Nuclear receptors — studying genes to understand hormones

For over 50 years, steroid hormone receptors have been a premiere model system for investigating mechanisms of gene regulation. Steroid hormones such as oestrogens and cortisol are released from endocrine glands into the circulation where they can access cells throughout the body. These hormones can pass through the cell membrane to bind their cognate nuclear receptors, which are transcription factors. Ligand-bound receptors undergo conformational changes to facilitate binding both to DNA and to co-factors that facilitate interactions with chromatin and core transcriptional machinery to activate or repress gene expression. This ligand-dependent change in receptor function provides an ideal experimental switch with which to characterize hormone-dependent gene programmes that modulate central aspects of mammalian physiology such as metabolism, stress response and puberty, as well as the growth and metastasis of some cancers.

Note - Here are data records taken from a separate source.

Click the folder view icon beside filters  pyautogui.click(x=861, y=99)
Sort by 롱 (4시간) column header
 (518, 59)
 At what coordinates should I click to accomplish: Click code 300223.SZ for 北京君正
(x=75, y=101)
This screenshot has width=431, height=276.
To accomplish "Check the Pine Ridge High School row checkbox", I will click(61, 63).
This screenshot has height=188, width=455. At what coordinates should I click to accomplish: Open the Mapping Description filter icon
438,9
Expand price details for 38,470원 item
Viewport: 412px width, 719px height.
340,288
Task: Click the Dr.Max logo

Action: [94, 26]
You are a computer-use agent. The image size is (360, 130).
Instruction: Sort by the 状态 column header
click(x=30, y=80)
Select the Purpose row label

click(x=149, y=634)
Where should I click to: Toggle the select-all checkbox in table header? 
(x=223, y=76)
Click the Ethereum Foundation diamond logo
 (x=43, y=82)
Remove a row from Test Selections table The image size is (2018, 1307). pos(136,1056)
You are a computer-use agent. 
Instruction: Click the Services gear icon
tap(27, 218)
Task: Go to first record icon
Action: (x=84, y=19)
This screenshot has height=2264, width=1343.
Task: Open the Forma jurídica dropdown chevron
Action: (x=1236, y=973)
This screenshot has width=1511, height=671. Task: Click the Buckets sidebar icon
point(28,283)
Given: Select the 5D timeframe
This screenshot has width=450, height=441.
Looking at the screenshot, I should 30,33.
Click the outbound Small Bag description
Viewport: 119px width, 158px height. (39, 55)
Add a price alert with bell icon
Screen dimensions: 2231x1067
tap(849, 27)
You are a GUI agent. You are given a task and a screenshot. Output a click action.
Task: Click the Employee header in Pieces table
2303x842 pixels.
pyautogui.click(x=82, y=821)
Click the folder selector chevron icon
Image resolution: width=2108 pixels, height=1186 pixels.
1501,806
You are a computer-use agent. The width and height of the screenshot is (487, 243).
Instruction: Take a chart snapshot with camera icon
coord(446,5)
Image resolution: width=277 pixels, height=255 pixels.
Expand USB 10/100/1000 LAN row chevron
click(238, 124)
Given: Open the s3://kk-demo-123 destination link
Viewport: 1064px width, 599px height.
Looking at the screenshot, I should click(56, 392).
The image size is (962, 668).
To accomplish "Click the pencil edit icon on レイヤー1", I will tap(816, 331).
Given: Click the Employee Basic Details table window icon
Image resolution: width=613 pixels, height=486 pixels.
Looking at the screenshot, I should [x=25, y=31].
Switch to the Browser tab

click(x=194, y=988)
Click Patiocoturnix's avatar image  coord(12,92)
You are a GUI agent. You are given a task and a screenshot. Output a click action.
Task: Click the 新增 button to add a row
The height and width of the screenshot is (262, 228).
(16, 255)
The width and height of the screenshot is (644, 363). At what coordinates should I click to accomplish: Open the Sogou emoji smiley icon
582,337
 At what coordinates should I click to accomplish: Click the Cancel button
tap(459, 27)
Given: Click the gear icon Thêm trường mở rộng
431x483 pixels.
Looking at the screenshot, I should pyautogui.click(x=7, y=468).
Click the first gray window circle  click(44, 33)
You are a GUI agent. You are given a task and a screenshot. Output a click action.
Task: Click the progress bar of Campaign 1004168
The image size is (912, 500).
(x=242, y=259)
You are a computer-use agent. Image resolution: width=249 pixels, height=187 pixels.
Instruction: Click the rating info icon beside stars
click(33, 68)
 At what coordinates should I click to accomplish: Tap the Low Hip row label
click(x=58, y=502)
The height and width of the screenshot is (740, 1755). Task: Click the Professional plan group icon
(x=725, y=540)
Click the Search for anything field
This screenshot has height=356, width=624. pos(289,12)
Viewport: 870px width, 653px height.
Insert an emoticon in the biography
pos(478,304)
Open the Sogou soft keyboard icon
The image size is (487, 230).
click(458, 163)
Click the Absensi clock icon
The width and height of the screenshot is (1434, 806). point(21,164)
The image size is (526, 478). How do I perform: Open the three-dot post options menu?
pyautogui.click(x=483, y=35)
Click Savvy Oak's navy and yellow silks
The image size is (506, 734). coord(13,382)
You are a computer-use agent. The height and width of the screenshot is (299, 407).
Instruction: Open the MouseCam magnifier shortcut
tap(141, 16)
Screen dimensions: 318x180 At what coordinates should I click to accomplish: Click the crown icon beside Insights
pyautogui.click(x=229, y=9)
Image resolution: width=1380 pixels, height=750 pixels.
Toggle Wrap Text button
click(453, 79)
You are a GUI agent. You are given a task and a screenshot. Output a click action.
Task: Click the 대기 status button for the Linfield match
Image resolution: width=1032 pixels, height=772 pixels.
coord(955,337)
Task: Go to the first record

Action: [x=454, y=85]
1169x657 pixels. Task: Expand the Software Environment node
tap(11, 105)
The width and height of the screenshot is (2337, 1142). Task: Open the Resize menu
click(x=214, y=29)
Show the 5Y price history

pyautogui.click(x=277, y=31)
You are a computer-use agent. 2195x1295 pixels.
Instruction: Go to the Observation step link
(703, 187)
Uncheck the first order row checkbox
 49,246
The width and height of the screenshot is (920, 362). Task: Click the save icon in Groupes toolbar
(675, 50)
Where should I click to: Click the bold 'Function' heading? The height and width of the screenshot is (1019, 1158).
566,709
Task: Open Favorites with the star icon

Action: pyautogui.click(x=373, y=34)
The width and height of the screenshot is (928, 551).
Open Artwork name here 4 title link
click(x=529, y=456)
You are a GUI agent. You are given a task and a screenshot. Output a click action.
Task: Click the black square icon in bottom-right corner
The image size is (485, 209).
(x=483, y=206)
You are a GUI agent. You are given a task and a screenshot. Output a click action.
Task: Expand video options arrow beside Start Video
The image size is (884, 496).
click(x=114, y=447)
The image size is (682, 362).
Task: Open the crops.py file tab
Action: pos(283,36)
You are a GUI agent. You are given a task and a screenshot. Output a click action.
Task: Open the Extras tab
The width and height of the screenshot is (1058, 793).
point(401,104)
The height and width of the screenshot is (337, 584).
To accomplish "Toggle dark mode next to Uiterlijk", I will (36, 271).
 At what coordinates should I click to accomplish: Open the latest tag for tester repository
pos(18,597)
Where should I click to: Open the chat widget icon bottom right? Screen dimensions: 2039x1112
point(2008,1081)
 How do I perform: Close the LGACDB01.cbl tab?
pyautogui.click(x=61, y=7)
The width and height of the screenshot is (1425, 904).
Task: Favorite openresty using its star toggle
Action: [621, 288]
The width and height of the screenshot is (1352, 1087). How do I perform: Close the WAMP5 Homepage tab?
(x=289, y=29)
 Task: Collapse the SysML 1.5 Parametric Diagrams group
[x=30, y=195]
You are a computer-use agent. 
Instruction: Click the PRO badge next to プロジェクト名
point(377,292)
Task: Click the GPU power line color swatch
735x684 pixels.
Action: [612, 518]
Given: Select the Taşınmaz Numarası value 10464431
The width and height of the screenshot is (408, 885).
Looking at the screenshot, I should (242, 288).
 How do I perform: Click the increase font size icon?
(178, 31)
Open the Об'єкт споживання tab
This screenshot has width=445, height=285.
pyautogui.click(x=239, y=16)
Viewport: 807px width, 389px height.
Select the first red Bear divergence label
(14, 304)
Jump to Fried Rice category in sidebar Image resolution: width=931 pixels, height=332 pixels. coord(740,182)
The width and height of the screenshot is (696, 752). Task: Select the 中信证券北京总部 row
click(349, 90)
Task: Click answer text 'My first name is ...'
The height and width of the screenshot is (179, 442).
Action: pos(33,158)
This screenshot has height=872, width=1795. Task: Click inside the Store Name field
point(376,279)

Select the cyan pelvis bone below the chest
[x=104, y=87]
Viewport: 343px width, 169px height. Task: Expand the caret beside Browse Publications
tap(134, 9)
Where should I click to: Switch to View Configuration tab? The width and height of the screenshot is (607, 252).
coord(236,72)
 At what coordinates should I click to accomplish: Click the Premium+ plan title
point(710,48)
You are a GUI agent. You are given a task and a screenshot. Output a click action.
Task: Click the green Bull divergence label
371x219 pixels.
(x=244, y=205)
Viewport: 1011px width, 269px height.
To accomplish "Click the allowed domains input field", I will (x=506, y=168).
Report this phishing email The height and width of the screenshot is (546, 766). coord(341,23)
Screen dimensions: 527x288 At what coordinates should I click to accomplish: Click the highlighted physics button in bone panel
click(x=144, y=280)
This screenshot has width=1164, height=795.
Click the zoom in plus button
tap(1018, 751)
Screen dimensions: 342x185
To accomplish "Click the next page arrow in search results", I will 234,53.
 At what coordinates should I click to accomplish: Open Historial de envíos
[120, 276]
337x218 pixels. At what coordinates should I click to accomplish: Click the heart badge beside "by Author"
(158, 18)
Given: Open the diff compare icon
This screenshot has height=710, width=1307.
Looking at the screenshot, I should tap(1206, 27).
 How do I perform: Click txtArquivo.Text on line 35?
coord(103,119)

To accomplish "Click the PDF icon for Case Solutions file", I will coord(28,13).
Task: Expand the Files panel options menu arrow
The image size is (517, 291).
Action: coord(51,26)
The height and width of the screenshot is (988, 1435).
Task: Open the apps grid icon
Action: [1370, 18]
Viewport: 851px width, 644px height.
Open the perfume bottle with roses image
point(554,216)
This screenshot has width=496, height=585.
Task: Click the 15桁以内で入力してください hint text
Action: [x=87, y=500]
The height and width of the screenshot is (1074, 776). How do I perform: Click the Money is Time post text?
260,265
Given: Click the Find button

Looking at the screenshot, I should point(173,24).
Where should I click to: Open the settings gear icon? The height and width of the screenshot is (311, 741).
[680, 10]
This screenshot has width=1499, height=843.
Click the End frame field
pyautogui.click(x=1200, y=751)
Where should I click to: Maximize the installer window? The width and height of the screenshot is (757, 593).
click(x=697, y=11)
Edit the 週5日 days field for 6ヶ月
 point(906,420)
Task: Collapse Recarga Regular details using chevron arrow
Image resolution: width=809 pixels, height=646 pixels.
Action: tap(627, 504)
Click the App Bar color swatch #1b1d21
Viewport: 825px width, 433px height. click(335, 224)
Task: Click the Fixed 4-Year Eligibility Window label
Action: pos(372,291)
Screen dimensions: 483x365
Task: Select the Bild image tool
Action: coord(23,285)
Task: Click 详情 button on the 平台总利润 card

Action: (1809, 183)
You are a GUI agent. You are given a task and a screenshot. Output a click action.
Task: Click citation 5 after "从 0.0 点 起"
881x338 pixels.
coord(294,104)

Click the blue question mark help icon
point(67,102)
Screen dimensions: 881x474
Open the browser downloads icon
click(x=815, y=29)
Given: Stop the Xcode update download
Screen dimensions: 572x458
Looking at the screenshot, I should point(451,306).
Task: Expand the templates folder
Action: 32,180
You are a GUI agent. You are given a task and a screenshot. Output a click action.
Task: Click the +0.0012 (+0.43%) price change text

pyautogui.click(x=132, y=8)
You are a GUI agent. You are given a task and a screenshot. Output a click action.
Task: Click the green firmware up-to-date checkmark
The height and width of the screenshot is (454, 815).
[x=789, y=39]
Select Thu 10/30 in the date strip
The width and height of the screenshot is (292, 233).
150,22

One transformative advance in the study of steroid receptors was a 2006 publication from Carroll et al., which reported a comprehensive map of where ligand-bound oestrogen receptor-α (ERα) is recruited to the genome of the MCF-7 breast cancer cell line. The authors used chromatin immunoprecipitation (ChIP) and the then recently available Affymetrix Human tiling 1.0 microarrays to profile the occupancy of both ERα and RNA polymerase II within the entirety of the non-repetitive human genome. This ‘ChIP-on-chip’ approach itself was not new, having been previously published in several contexts including the yeast genome, human promoter arrays and the entirety of human chromosomes 21 and 22. However, this first ‘genome-wide’ description of transcription factor binding in mammalian cells clarified fundamental principles of steroid receptor action and provided a proof-of-principle for future profiling of transcription factor binding in diverse species and biological contexts.